Many learners mistake confusion for incompetence, assuming that difficulty means they lack ability. Kelley and Kelley argue that confidence develops when people are supported through manageable challenges that make progress visible and achievable. When educators intentionally design experiences that normalize uncertainty and emphasize small, meaningful milestones, students begin to see struggle as a natural part of learning rather than proof of inadequacy. This shift reduces the fear associated with risk-taking and reframes effort as productive. Over time, these steady gains gradually replace self-doubt with a stronger, more resilient sense of capability.
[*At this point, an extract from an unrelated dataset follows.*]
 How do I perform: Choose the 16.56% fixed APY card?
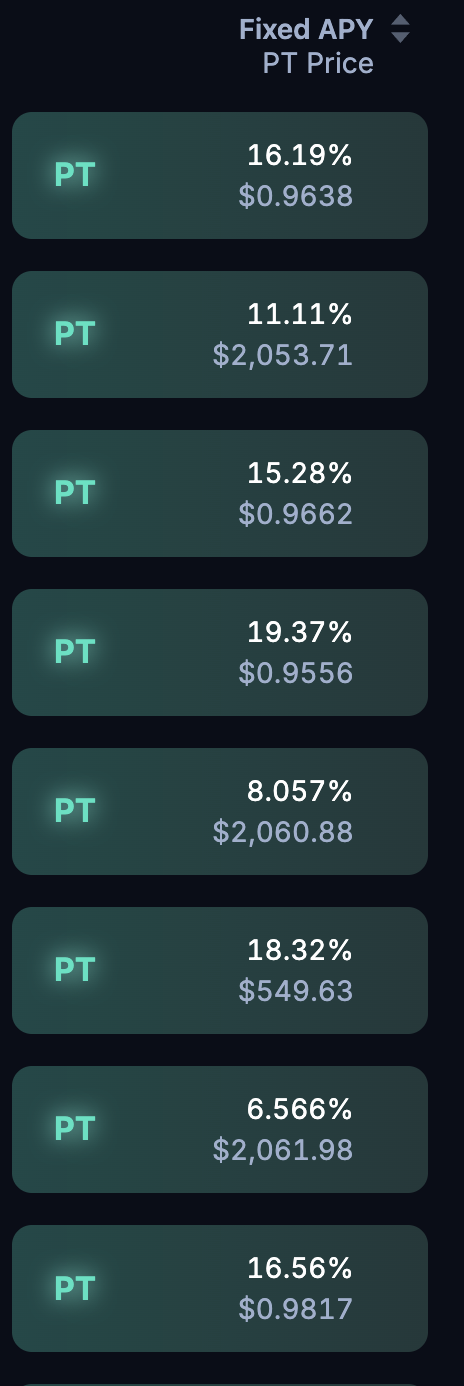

As learners build confidence through structured chances to grow, they also need space to show their thinking. Gal’s idea of “footholds for design” suggests that people understand ideas more deeply when they create something tangible and then revisit it as they gain new insights. When learners make drawings, build models, or write out their explanations, they make their thinking visible and open to change. In this sense, design is not a straight path toward one correct solution but an ongoing process where temporary solutions help move thinking forward. Trying out ideas becomes part of learning itself, encouraging curiosity, flexibility, and steady improvement rather than simply aiming to get it right the first time.

These principles directly inform the design of Coastal Motion which is structured to help learners build confidence by making their reasoning visible before it is refined. Instead of starting with formal terminology, the app invites learners to observe, document, and reflect on their own interpretations of natural processes. By encouraging students to externalize their thinking through voice notes, images, and written reflections, the design creates footholds that can later be revisited and revised. Feedback is positioned not as correction, but as an opportunity to extend and clarify emerging ideas. As Hokanson and Miller (2009) argue, creativity must be woven throughout design rather than added at the end. In this way, the artifact treats uncertainty as a productive stage of learning rather than as a problem to be eliminated.

Education shifts when students are invited to build meaning rather than simply repeat information. When they have room to question, experiment, and adjust their thinking, they begin to see ideas as something they actively shape instead of passively receive. Centering instruction on visible thinking and ongoing development moves the emphasis from proving what one knows to expanding insight over time. This approach is especially important in environmental science, where understanding deepens through sustained observation and returning to interpretations with fresh perspective. This same way of thinking guides the design of Coastal Motion, where feedback supports growth rather than focusing on errors and helps students strengthen their ideas while building confidence in their ability to interpret the world.

References:

Gal, S. (1996). Footholds for design. In T. Winograd (Ed.), Bringing design to software (pp. 215–227). Addison-Wesley.

Hokanson, B., & Miller, C. (2009). Role-based design: A contemporary framework for innovation and creativity in instructional design. Educational Technology, 49(2), 21–28.

Kelley, T., & Kelley, D. (2013). Creative confidence: Unleashing the creative potential within us all. Currency.